Transcribe the data verbatim, beginning at the line that contains "The width and" and continuing through the end of the data. Omit the pictures from your transcription.

── Raw data ──

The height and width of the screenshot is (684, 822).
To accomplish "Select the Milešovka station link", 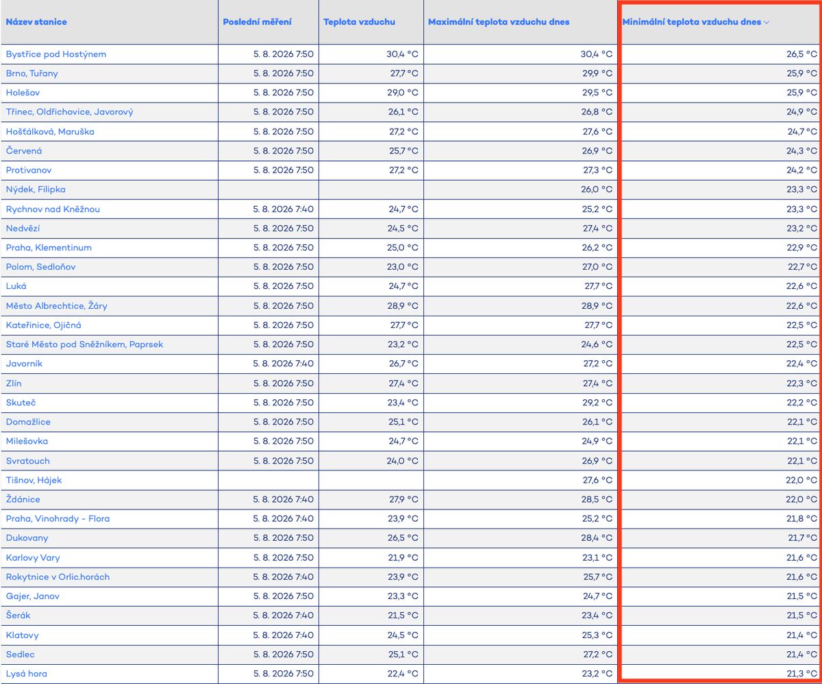I will 27,441.
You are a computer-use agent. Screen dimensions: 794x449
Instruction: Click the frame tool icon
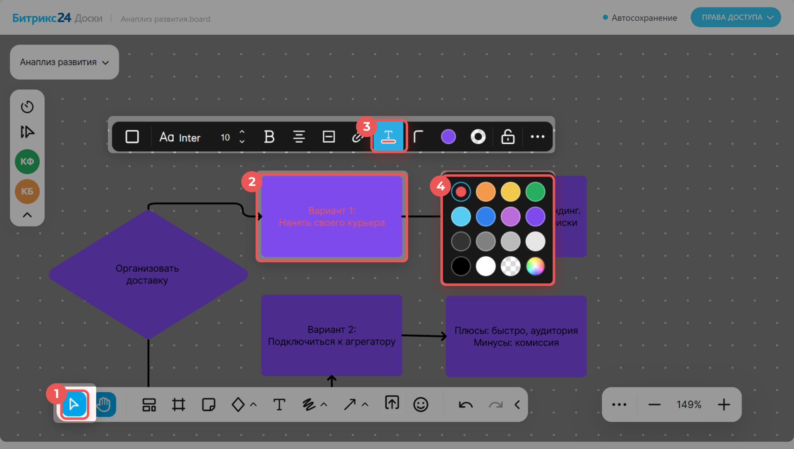179,404
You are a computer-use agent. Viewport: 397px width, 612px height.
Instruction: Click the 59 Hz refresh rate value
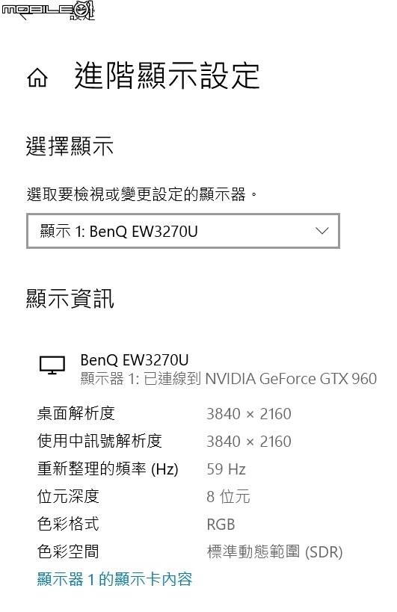pyautogui.click(x=226, y=469)
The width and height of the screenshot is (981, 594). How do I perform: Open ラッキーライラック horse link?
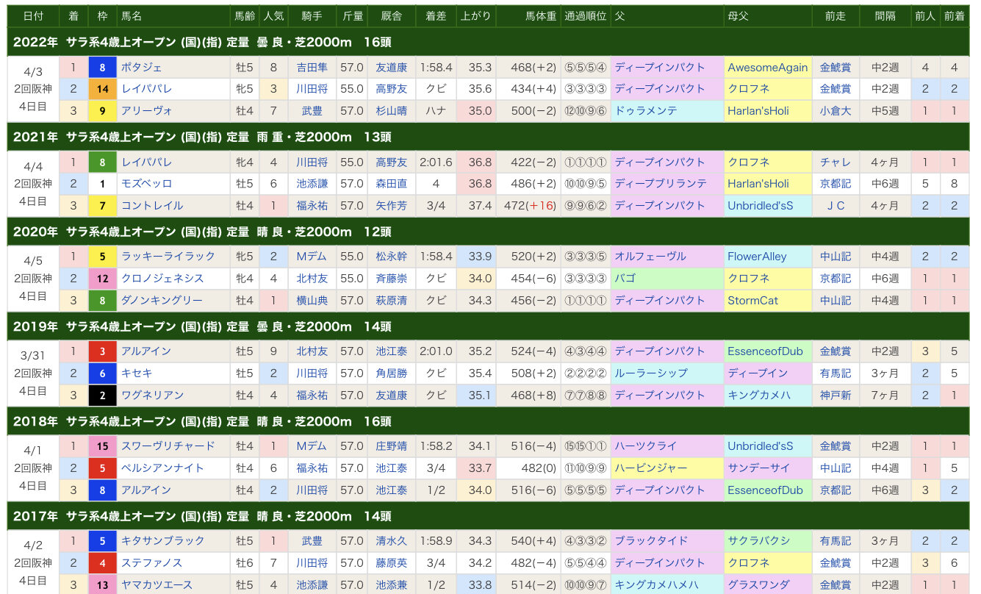tap(168, 257)
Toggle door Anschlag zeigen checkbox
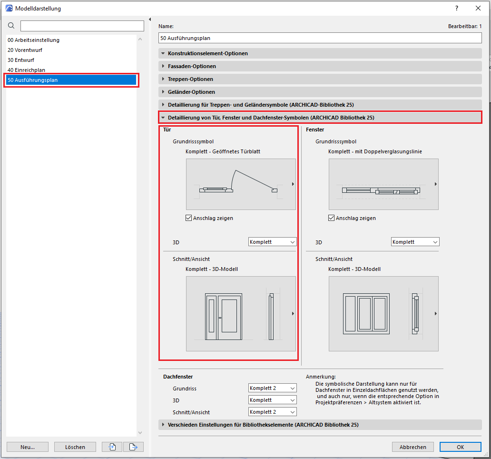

───

#### Answer to the task
The width and height of the screenshot is (981, 594). How do I perform: Open ラッキーライラック horse link?
tap(168, 257)
Toggle door Anschlag zeigen checkbox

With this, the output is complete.